Mystery Monday: Bye

Every Monday we will post an entry that hasn’t yet been published with a view towards harnessing the collective onomastic power of the internet. If you have any thoughts about the name’s origin, other variants it might be related to, other examples of its use, etc., please share them in the comments! If you wish to browse other Mystery Monday names, there is an index.

Today’s name is a fun one, because we’ve got examples from 16th C England and 13th C Germany and we have no idea if they represent the same name or not.


There’s every reason to think that these are distinct names; but there’s also no reason to think that they aren’t the same. This is in part because we have no idea what name this could be; pretty much the only possible possible explanation is that the 16th C English form is a double diminutive of Sibyl via such forms as Sybeye and Sybbie.

Have you got any other ideas? Reasons to think these are the same name? Different names? Please share in the comments!
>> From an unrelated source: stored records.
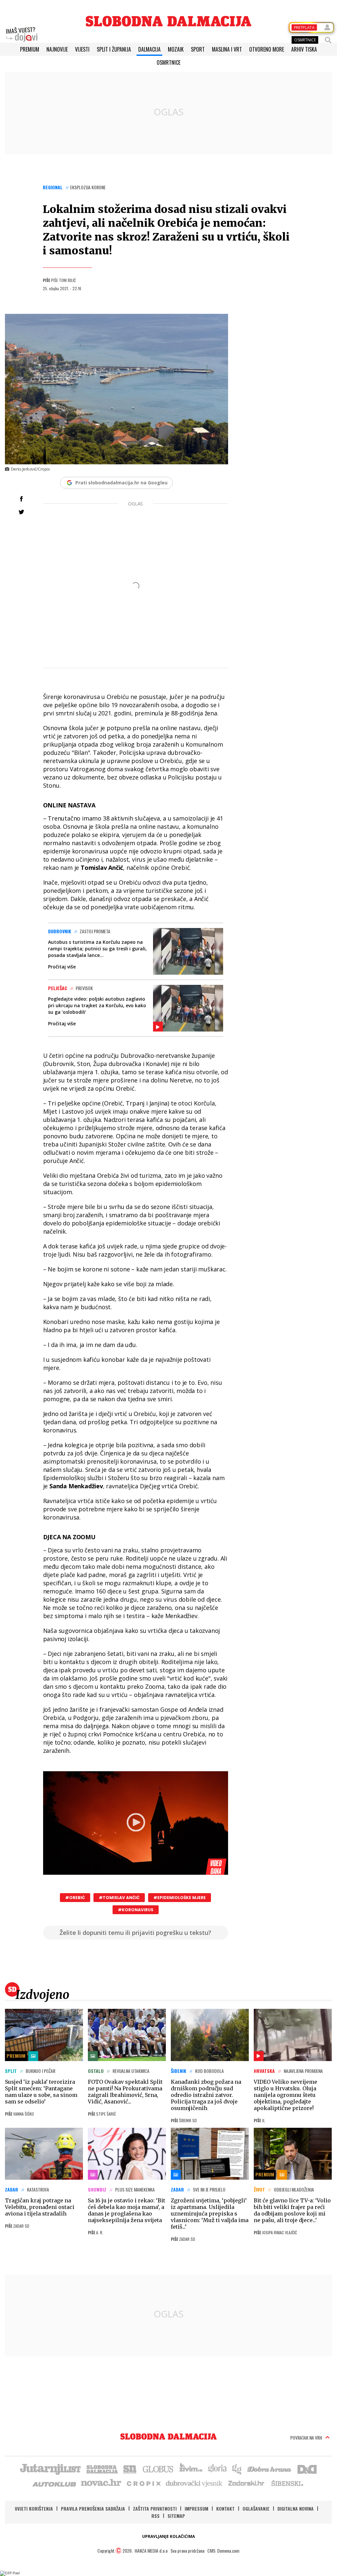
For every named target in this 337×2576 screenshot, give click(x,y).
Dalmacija (149, 49)
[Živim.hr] (191, 2468)
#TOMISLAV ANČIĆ (119, 1897)
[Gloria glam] (237, 2468)
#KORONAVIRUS (135, 1910)
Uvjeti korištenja (34, 2508)
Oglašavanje (256, 2508)
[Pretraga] (328, 40)
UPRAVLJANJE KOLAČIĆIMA (168, 2536)
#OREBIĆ (75, 1897)
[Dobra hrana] (269, 2468)
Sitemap (176, 2515)
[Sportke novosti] (130, 2468)
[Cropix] (143, 2483)
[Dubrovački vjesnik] (194, 2483)
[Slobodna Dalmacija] (168, 21)
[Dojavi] (21, 34)
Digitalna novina (295, 2508)
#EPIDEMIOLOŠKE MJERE (179, 1897)
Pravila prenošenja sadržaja (93, 2508)
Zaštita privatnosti (155, 2508)
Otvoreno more (266, 49)
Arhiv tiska (304, 49)
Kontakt (225, 2508)
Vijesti (82, 49)
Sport (198, 49)
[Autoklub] (55, 2483)
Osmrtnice (168, 62)
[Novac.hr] (101, 2483)
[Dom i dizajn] (307, 2468)
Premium (29, 49)
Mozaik (176, 49)
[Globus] (158, 2468)
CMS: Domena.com (223, 2550)
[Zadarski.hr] (246, 2483)
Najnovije (57, 49)
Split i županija (114, 49)
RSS (155, 2515)
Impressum (196, 2508)
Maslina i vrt (227, 49)
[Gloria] (217, 2468)
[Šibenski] (287, 2483)
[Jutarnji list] (50, 2468)
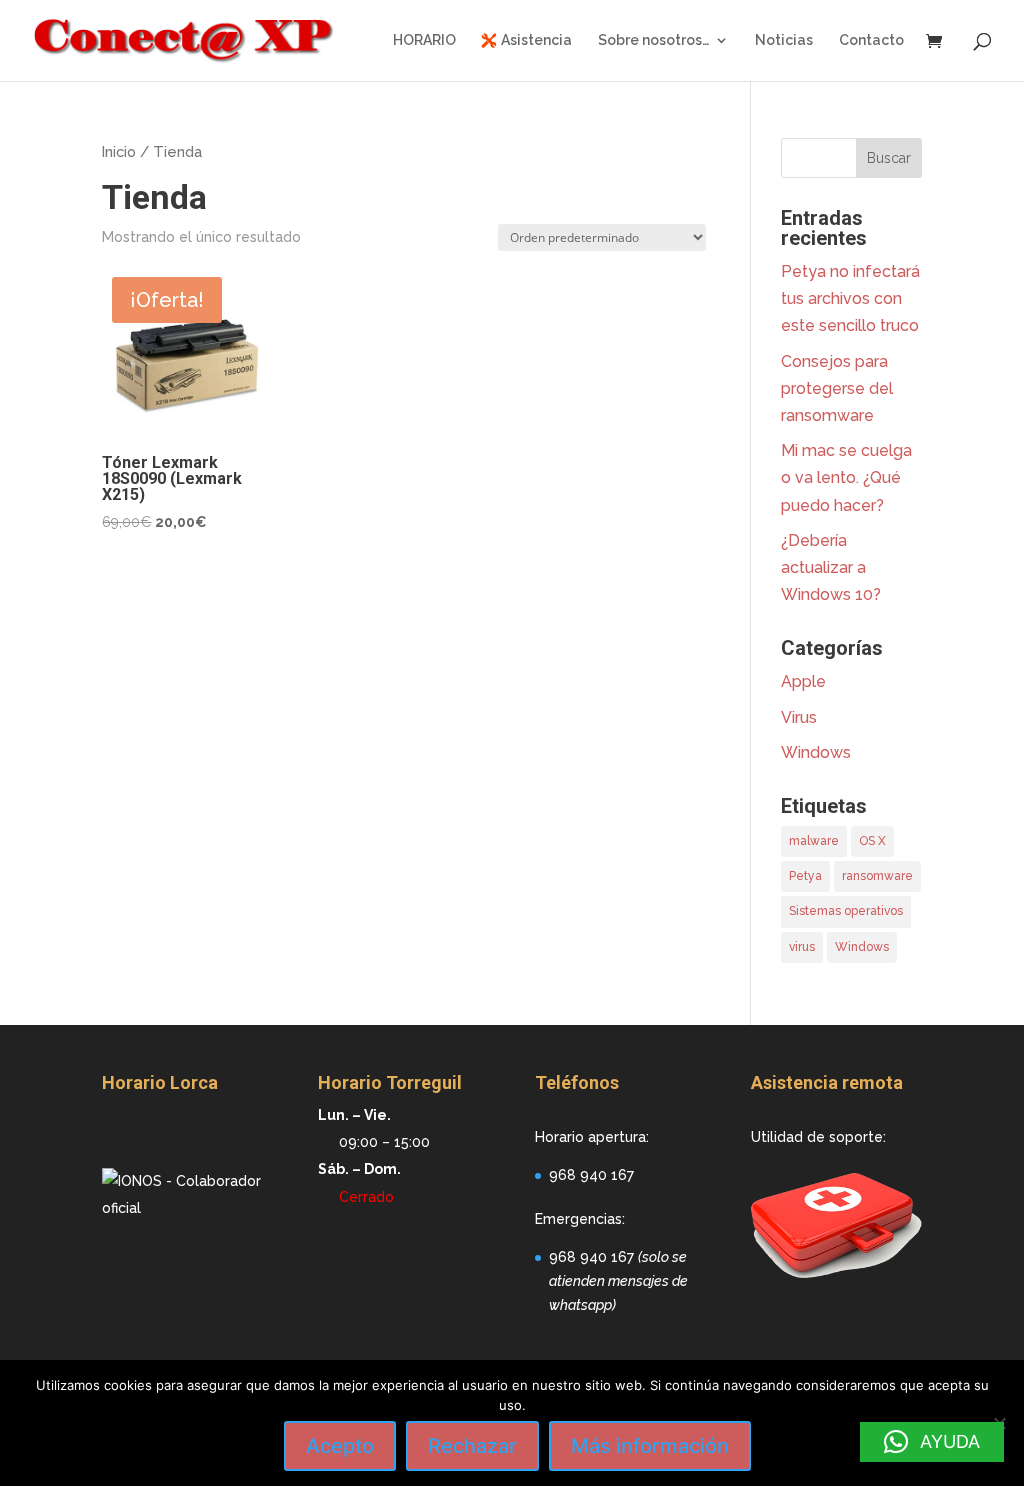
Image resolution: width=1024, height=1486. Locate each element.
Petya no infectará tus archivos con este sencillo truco (850, 298)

Filed under crowd-sourcing, dictionary entries, monthly topic

3 responses to “Mystery Monday: Bye

  1. Diego

    The 1590 instance at least could be simply Greek Bía “strength”. The one from 1233 fits perfectly, but seems less likely for the time and period.

  2. Brian M. Scott

    There are earlier German examples of Bia. From this page of the Henry Project:

    Bia, d. 25 May 929×932.
    Bia was still alive in 929, when she appears in two entries in the confraternity books of St. Gallen and Reichenau [Althoff (1984), 366 (K 17); see below under Bertheid]. She was deceased by 931×2, the time of composition of a list of St. Gallen containing only deceased individuals [Althoff (1976), 402]. Her date of death was 25 May [“VIII. k. [Iunii] Bia soror regine Mahtild ob..” Calend. Merseb., 114; 25 May “Bia praeposita” Nec. Gandersheim, Althoff (1976), 402; “VIII. Kalend. Iunii Bia soror reg. Mathildis” Trèves diptych, Althoff (1976), 387]. See the Commentary section for a supposed marriage.

    She also appears here and in this expanded version of the same stemma.

    Here we apparently have an example from 1040.

    Here we have a Bya conuersa in what is probably a fragment of a 13th century Drübecker Totenbuch.

    Adolf Socin, Mittelhochdeutsches Namenbuch, p. 52, adds a Bia 1254, the wife of one Werner von Bettlach; his source is a Basel Urkundenbuch. He considers the name Germanic, and on p. 195 includes it in a list of early monothematic names, along with a masculine counterpart Bio, for which however he gives no citation. And as usual he offers no etymological conjecture.

    And here is a Bya 1364 from the Benschop, Utrecht, in the Netherlands.

    The entry Bye Hill in the St. Antholin parish register may be problematic. Her mother is apparently the Rose Biell who married Nicholas Hill on 22 February 1573/1574. Judging by the parents and siblings, she does seem to be the Rose Hutchinson (Hill) of this genealogical entry as claimed in the first footnote, though I’m not in a position to verify all of the references. She is probably the Rose Hill of the 11 May 1611 entry for George Huchinsone here; her age is right. At any rate, it’s not clear that the Bye Hill entry is actually correct.

    On the other hand, Reaney & Wilson, A Dictionary of English Surnames s.n. By notes Thomas and Henricus filius Bye 1279 from the Cambridgeshire Hundred Rolls, calling it ‘a personal name of obscure origin’.

  3. Jörg Knappen

    Looking the name up in some of my sources, there is no generally accepted etymology for it. Seibicke, Historisches Deutsches Vornamenbuch, cites another author connecting the Low German name to the Old Saxon word bia “bee”. Tammena, Namengebung in Ostfriesland, links this name to Bea, a short form of Beatrix or Beate.

    This is all about the Low German name, I have no say on the Early Modern English occurrance.